> **EXERCISE**: For this task, extract exactly the lines of the data below, from the line containing "Where should I" through the last one, with pictures left out.

Saved entries
────────
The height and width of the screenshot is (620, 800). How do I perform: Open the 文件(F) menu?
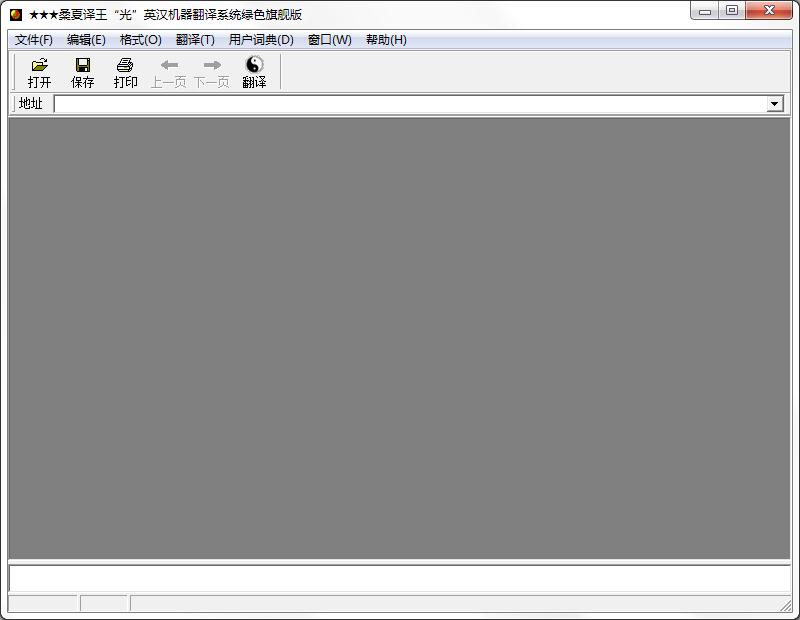34,40
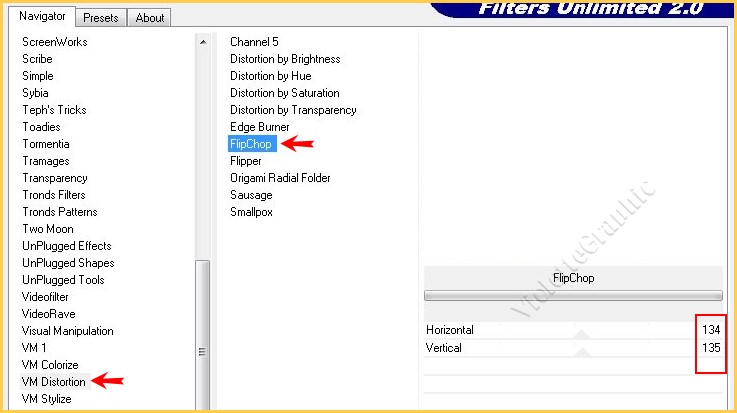The image size is (737, 413).
Task: Choose Distortion by Brightness filter
Action: tap(285, 59)
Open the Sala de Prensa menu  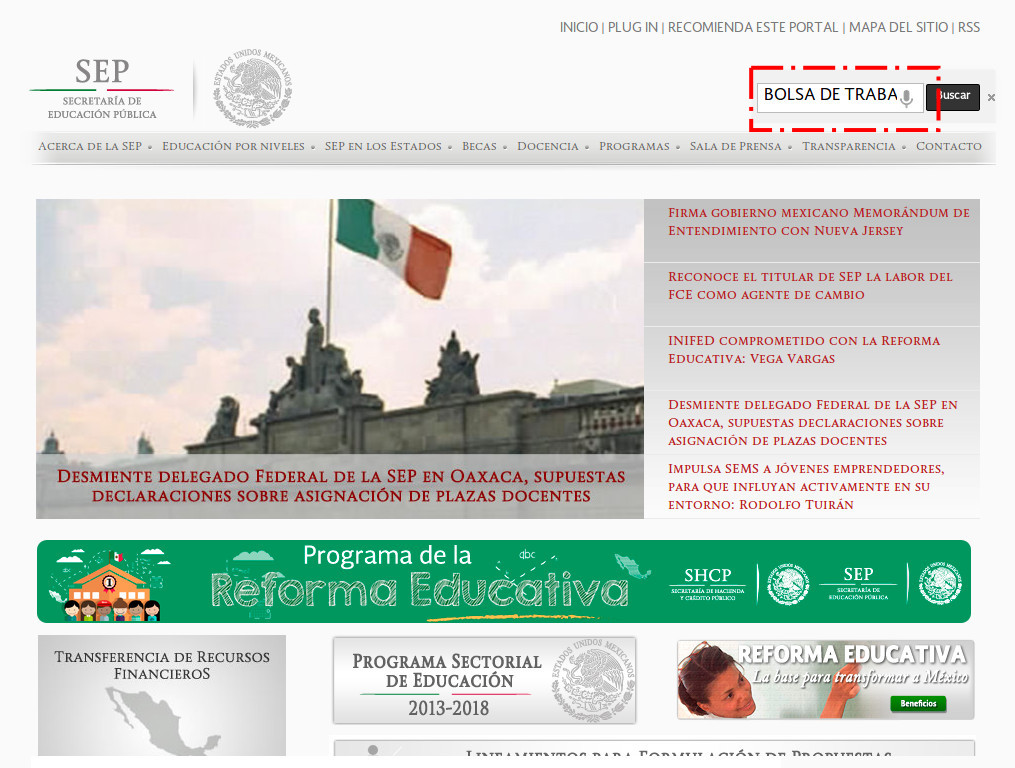[x=735, y=146]
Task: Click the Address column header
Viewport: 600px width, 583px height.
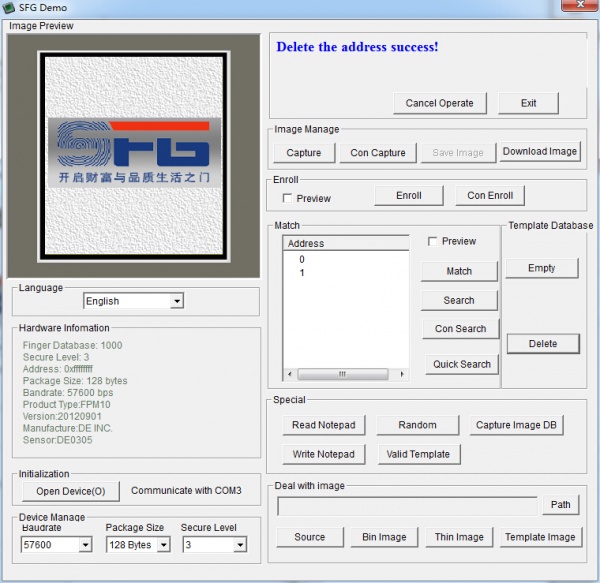Action: coord(346,243)
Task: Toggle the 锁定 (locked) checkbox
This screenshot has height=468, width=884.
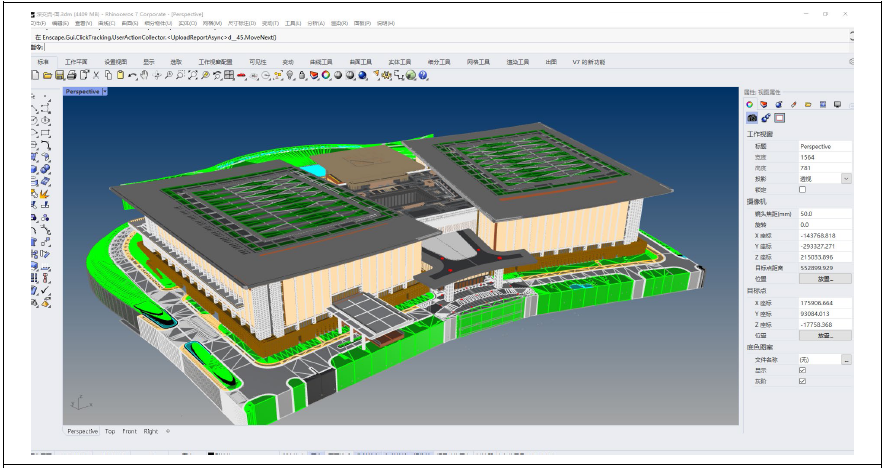Action: point(802,189)
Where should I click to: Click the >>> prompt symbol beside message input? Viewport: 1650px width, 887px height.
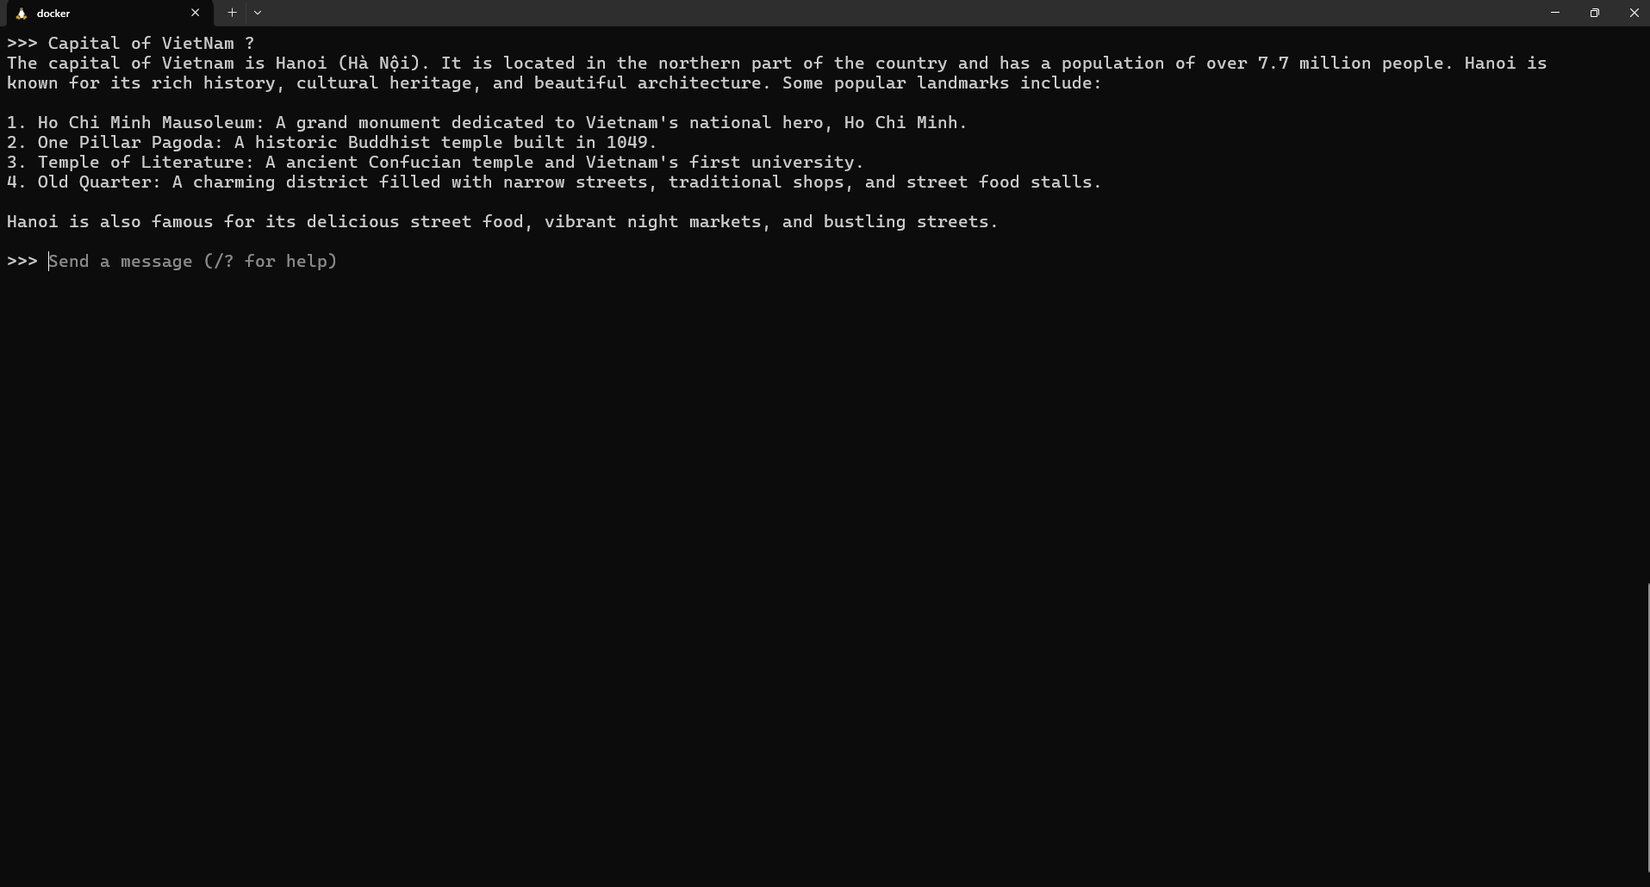pos(22,261)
────────
> **RESPONSE BELOW**:
Where should I click to: Click the >>> prompt symbol beside message input? Viewport: 1650px width, 887px height.
pos(22,261)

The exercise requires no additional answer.